**WORK INSTRUCTION A:** From the post about fields ending in combining diacritics, pull out the stretch from "The initial records" through "for converting records?" word for word.

═════ DOCUMENT SEGMENT

[Yazlist] Fields ending in combining diacritics

Gary Anderson ganderson at bslw.com
Mon Mar 12 18:15:41 CET 2007


Adam,
The specific case I am dealing with is a 670 field containing only 1 
subfield a that ends with text like:  houses built above 50<degree 
mark><field mark>.  Obviously, the providing library has used the wrong 
character for the degree mark.  They used 0xea which is a combining 
Angstrom diacritic when they should have used 0xc0 - the degree mark.  
The initial records are in MARC8 encoding.  When I run the translation 
for this, I end up with no errors, but the diacritic character now 
follows the field mark.  What I am interested in is a way for the siconv 
library to catch this situation, since applying a diacritic to a control 
character  should not be allowed behavior. 

In this vein, maybe you can enlighten me on a question - I am running a 
tag by tag conversion on records that I process.  Originally, I was not 
including the field mark character in the string sent to siconv.  I 
found, however, that there were some cases where the conversion state 
was left indeterminate, so I began to include the field mark in the 
input string.  That seems to have fixed all of the other problems except 
this one.  What is your recommended practice for converting records?

══════════

**WORK INSTRUCTION B:** Copy the listing word for word, from its first line through the line containing "depth-slider is located", and leave out the pictures.

═════ LISTED RECORDS

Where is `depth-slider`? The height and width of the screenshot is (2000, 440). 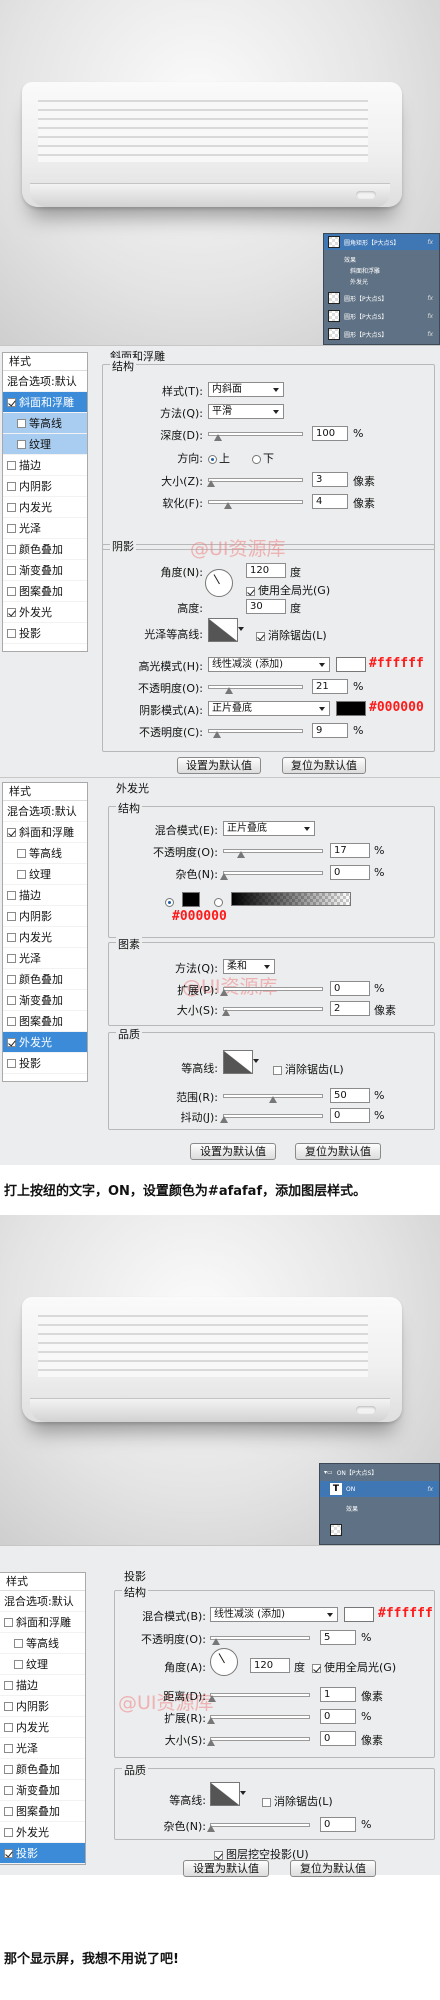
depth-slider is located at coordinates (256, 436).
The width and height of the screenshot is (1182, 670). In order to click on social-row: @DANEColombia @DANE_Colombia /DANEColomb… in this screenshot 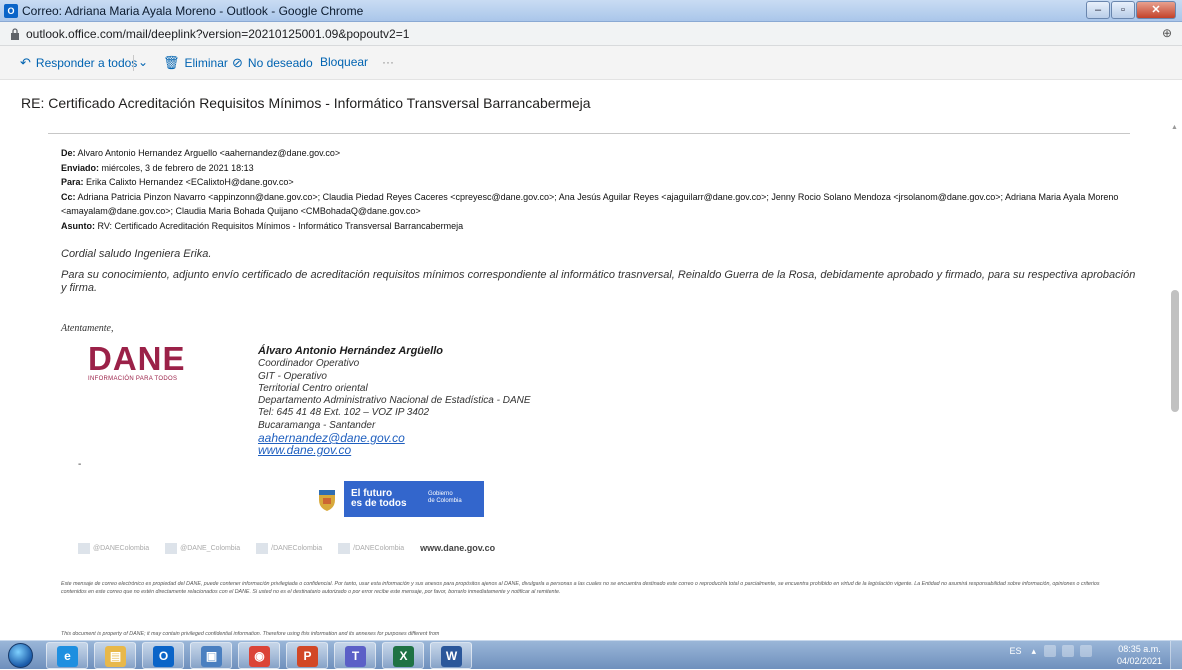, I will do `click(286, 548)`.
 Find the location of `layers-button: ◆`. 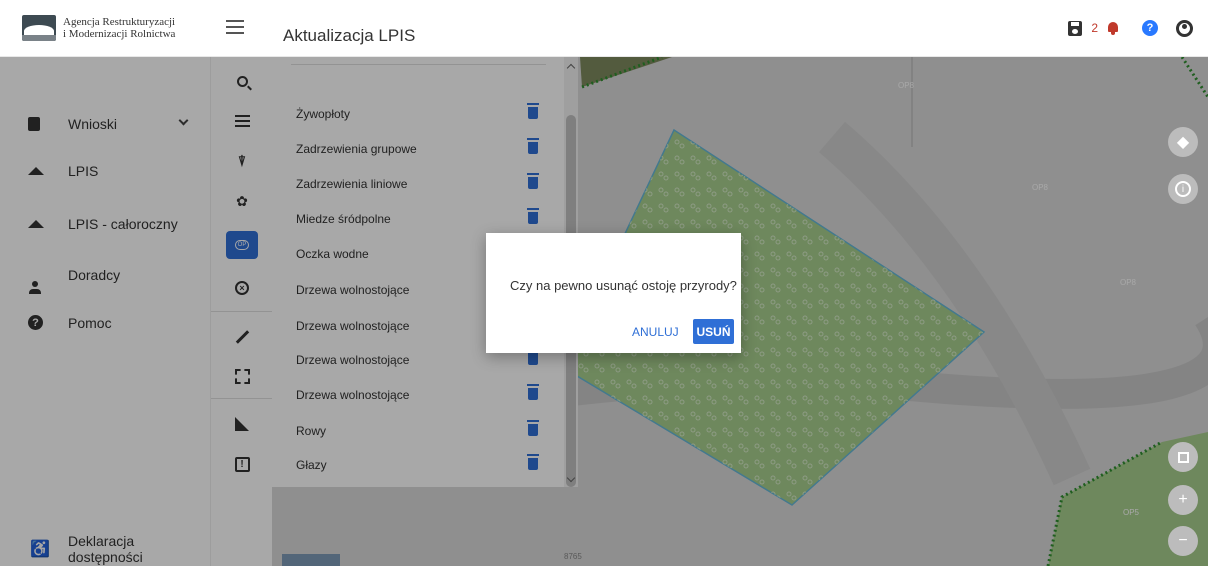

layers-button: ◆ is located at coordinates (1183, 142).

══════════

**RESULT A:**
The initial records are in MARC8 encoding.  When I run the translation 
for this, I end up with no errors, but the diacritic character now 
follows the field mark.  What I am interested in is a way for the siconv 
library to catch this situation, since applying a diacritic to a control 
character  should not be allowed behavior. 

In this vein, maybe you can enlighten me on a question - I am running a 
tag by tag conversion on records that I process.  Originally, I was not 
including the field mark character in the string sent to siconv.  I 
found, however, that there were some cases where the conversion state 
was left indeterminate, so I began to include the field mark in the 
input string.  That seems to have fixed all of the other problems except 
this one.  What is your recommended practice for converting records?

**RESULT B:**
Where is `depth-slider`? The height and width of the screenshot is (2000, 440). 
depth-slider is located at coordinates (256, 436).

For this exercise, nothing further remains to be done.